Boris Johnson agreed, although he had refused to confirm a fixed deadline for months (file).


British Prime Minister Boris Johnson announced on Sunday a deadline of October 15 for a post-Brexit trade deal with the European Union to allay fears of a “no-deal” chat if talks fail.

The eighth round of negotiations will continue this week in London, with both sides talking ever harder on charges of intransigence and political brinkmanship.

UK negotiator David Frost did little to raise expectations of a breakthrough in a rare newspaper interview published Sunday. He made no promises to compromise on the red lines of London.

His EU counterpart Michel Barnier said this week that talks on the need for an agreement on EU access to UK fishing waters and state aid rules have passed or failed but the UK gives no reason.

Brussels has already indicated that an agreement could be reached by mid-October at the latest, as the European Parliament needs a translation and ratification.

Despite months of refusal to confirm a set deadline, Johnson agreed.

“An agreement must be reached with our European friends by the European Council on October 15th if it is to come into force by the end of the year,” he said in the comments released by his office.

“So it makes no sense to think beyond this point.

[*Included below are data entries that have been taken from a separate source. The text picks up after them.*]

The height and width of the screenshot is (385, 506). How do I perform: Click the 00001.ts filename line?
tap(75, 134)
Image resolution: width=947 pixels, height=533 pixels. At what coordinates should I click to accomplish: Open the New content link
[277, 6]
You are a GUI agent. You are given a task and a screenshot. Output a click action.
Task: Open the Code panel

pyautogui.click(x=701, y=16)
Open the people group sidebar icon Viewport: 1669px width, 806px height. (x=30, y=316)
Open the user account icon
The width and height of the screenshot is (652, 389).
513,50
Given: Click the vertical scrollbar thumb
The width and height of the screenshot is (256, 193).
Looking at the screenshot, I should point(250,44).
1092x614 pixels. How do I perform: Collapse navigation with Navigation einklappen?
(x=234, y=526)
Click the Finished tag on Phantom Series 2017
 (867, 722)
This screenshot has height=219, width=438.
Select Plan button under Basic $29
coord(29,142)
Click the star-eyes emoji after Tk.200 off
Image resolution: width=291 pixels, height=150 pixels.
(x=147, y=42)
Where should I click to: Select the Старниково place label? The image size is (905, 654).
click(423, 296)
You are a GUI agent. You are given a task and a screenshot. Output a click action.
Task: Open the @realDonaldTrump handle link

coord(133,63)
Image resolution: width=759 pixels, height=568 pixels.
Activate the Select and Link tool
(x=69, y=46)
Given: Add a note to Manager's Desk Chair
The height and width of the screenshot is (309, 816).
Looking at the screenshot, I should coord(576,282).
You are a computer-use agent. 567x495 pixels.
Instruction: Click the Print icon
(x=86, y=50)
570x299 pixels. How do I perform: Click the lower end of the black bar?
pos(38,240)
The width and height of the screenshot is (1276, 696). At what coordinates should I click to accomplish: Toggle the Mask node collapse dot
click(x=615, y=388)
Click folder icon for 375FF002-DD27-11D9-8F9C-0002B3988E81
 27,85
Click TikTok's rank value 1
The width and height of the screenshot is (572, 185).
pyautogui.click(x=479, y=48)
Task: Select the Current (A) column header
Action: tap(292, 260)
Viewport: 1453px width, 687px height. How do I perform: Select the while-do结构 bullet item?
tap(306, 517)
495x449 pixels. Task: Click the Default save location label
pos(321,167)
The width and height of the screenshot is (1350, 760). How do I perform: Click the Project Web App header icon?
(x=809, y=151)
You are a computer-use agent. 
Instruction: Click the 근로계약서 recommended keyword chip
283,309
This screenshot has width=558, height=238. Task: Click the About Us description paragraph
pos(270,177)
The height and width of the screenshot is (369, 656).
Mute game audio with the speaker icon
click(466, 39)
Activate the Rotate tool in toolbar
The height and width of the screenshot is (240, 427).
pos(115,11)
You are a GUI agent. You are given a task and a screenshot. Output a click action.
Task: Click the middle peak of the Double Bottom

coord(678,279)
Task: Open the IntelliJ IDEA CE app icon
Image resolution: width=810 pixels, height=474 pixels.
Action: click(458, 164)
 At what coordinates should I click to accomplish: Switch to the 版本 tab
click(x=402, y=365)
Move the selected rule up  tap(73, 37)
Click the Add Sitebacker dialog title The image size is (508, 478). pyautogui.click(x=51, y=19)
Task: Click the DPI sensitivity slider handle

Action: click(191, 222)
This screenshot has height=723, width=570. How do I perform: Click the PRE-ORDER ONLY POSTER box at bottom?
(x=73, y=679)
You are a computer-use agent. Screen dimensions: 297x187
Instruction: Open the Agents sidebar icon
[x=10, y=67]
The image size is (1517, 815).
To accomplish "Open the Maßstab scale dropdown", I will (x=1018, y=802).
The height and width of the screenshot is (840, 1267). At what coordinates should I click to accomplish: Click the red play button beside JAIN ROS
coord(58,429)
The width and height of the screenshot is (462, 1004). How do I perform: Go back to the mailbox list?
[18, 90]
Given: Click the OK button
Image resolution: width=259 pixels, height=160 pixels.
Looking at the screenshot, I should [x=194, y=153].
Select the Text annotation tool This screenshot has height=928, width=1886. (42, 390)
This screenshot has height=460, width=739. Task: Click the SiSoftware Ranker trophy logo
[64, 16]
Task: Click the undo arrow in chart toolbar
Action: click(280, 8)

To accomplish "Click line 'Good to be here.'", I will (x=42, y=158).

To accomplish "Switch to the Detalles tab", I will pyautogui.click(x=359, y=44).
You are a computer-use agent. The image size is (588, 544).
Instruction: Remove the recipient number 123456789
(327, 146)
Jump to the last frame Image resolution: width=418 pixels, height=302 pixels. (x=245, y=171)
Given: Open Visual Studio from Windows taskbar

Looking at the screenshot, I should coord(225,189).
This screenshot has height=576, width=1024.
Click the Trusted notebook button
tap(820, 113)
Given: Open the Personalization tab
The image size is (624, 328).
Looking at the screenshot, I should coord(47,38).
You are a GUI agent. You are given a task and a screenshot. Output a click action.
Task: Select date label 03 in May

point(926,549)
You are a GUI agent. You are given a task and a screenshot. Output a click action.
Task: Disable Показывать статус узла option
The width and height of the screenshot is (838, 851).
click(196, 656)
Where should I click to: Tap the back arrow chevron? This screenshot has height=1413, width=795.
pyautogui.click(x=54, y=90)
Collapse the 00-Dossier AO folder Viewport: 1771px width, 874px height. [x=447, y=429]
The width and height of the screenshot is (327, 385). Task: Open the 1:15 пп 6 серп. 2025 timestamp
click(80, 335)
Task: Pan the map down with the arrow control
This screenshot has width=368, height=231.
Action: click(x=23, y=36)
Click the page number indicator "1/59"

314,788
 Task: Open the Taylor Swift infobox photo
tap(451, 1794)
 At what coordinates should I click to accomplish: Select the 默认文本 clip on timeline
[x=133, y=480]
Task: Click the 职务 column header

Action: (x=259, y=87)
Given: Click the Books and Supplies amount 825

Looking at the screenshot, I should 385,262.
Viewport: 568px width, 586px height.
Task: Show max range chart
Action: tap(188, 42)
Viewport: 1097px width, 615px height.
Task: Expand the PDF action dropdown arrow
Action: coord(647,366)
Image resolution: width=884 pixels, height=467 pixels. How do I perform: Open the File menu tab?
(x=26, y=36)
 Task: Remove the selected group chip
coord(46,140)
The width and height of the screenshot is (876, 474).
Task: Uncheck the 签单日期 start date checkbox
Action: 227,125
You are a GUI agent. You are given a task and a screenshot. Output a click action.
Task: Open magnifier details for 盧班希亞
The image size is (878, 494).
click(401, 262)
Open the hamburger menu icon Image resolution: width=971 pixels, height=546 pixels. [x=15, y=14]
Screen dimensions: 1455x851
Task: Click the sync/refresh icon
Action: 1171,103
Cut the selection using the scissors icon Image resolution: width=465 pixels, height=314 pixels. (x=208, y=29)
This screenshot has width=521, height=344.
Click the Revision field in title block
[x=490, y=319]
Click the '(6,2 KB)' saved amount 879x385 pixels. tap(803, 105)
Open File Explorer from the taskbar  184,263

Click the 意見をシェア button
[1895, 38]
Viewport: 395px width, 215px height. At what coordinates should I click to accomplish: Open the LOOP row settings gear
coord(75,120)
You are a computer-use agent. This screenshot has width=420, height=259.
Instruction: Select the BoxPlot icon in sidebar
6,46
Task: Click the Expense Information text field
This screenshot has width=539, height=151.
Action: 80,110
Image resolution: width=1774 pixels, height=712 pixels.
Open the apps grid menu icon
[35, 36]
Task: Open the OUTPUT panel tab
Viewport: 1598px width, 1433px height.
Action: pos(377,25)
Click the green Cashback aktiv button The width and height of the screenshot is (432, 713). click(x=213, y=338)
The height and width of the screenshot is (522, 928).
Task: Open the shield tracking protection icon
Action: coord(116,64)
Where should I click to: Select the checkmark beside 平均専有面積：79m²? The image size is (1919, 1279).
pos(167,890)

If we can’t come to an agreement by then, I don’t see a free trade agreement between us.”

In that case, the UK will sign an Australian-style agreement with the EU or a similar agreement with Canada and other countries, he said.

Australia trades with the EU according to the rules and tariffs of the World Trade Organization. But Johnson, whose administration had said it wanted a “zero tariff, zero quotas” regime, insisted it was still a “good result” for Britain.

Open the door

Johnson’s warning is likely to exacerbate criticism of the EU by the UK “remaining” that his ruling Conservative administration has been contemplating a “no deal” scenario all along, despite claiming otherwise.

“Brexiteers” had promised that a deal with Britain’s largest trading partner would be straightforward and rejected criticism that it would be tedious and even impossible to sever almost 50 years of ties with Europe.

Britain officially left the 27-member bloc on January 31, nearly four years after a divisive referendum that politically crippled the country and saw two prime ministers step down.

Johnson, who took over after Theresa May repeatedly failed to get her Brexit divorce treaty through parliament, pledged that UK borders and ports will be ready when the so-called transition period ends on December 31st.

Britain remains bound by EU rules as it tries to set new terms for its relationship.

Talks, which were already on a tight schedule before the disruption caused by the coronavirus outbreak, have stalled, particularly due to disputes over fishing rights and rules for fair competition.

Johnson didn’t completely rule out a deal and vowed to work hard to get one this month. But he promised Britain “will be ready” if talks collapse.

“We will have full control over our laws, our rules and our fishing waters,” he promised.

“We will be free to enter into trade deals with any country in the world. And we will thrive mightily as a result.”

“Even under these circumstances, we will of course always be ready to talk to our EU friends …

“Our door will never be closed and we will act as friends and partners – but without a free trade agreement.”

(Except for the headline, this story was not edited by GossipMantri staff and published from a syndicated feed.)